R Replace NA with 0 (10 Examples for Data Frame, Vector & Column)

A common way to treat missing values in R is to replace NA with 0.

You will find a summary of the most popular approaches in the following.

Choose one of these approaches according to your specific needs.

What are you interested in?

Data Frame: Replace NA with 0 Vector or Column: Replace NA with 0 Is the Replacement of NA’s with 0 Legit? Alternative Ways to Handle Missing Data

R Replace NA with 0 in a Data Frame

Consider the following example data frame in R.

data <- data.frame(x1 = c(3, 7, 2, 5, 5),
                   x2 = c(NA, 8, 6, NA, 5),
                   x3 = c(3, NA, 5, 1, 9))
data

Missing Values in Data

Table 1: Exemplifying Data Frame with Missing Values

I’m creating some duplicates of the data for the following examples.

data_1 <- data
data_2 <- data
data_3 <- data
data_4 <- data
data_5 <- data # Example for data frame with factor variable
data_5$x3 <- as.factor(data_5$x3)

Data Frame Example 1: The Most Common Way to Replace NA with 0

data_1[is.na(data_1)] <- 0

In this video, I’m applying our is.na() approach of Example 1 to a real data set (and a vector as shown later).

Data Frame Example 2: Replace NA During the Data Export

setwd("Insert your path here")
write.csv(data_2, "data_2.csv", na = "0")

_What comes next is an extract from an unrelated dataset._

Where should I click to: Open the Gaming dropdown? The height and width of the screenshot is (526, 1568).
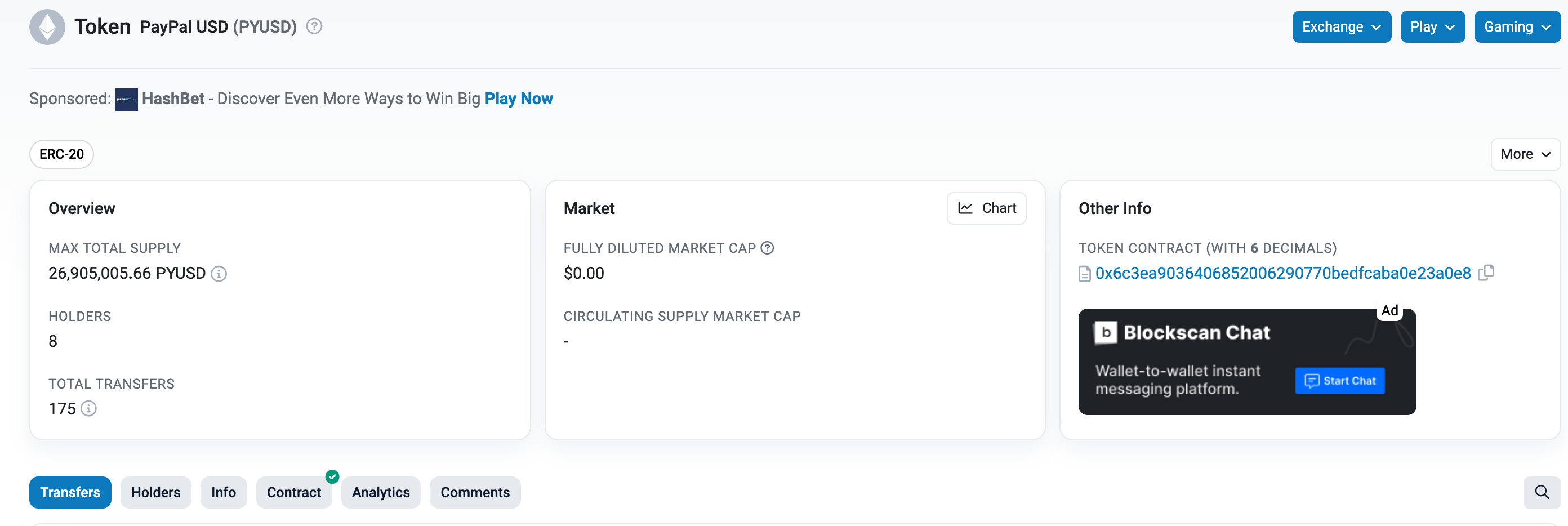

Data Frame Example 3: dplyr Package

library("dplyr")
data_3 <- data_3 %>%
  mutate(x2 = coalesce(x2, 0),
         x3 = coalesce(x3, 0))

Data Frame Example 4: imputeTS Package

library("imputeTS")
data_4 <- na.replace(data_4, 0)

Data Frame Example 5: Database with Factor Variables

One common issue for replacing NA with 0 in an R database is the class of the variables in your data.

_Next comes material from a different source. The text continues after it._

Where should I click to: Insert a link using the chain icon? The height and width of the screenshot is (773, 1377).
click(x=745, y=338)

The previous examples work fine, as long as we are dealing with numeric or character variables.

However, if you have factor variables with missing values in your dataset, you have to do an additional step.

i <- sapply(data_5, is.factor) # Identify all factor variables in your data
data_5[i] <- lapply(data_5[i], as.character) # Convert factors to character variables
data_5[is.na(data_5)] <- 0 # Replace NA with 0, as shown in Example 1
data_5[i] <- lapply(data_5[i], as.factor) # Convert character columns back to factors

Insert Zeros for NA Values in an R Vector (or Column)

As you have seen in the previous examples, R replaces NA with 0 in multiple columns with only one line of code. However, we need to replace only a vector or a single column of our database. Let’s find out how this works.

First, create some example vector with missing values.

vec <- c(1, 9, NA, 5, 3, NA, 8, 9)
vec
 
# Duplicate vector for later examples
vec_1 <- vec
vec_2 <- vec
vec_3 <- vec
vec_4 <- vec
vec_5 <- as.factor(vec) # Example for factor vector

Vector Example 1: The Most Common Way to Replace NA in a Vector

vec_1[is.na(vec_1)] <- 0

Vector Example 2: Create Your Own Function to Replace NA’s

fun_zero <- function(vector_with_nas) {
  vector_with_nas[is.na(vector_with_nas)] <- 0
  return(vector_with_nas)
}
vec_2 <- fun_zero(vec_2)

Vector Example 3: Using the replace() Function

vec_3 <- replace(vec_3, is.na(vec_3), 0)

Vector Example 4: Using the ifelse() Function

vec_4 <- ifelse(is.na(vec_4), 0, vec_4)

Vector Example 5: Exchange NA’s with Zero in Factor Vectors

vec_5 <- as.numeric(as.character(vec_5)) # Note: Transform vec_5 as.character first,
                                         # otherwise you might lose the levels of your vector
vec_5[is.na(vec_5)] <- 0 # Similar to Example 1
vec_5 <- as.factor(vec_5)

As you can see, there are many different ways in R to replace NA with 0 – All of them with their own pros and cons.

If you want to investigate even more possibilities for a zero replacement, I can recommend the following thread on stackoverflow.

Is the Replacement of NA’s with 0 Legitimate?

Beside the question how to find and replace NA with 0 in R, the question arises whether such a replacement screws our statistical data analyses.

As most of the time in statistics, the answer is: It depends! If it is meaningful to substitute NA with 0, then go ahead.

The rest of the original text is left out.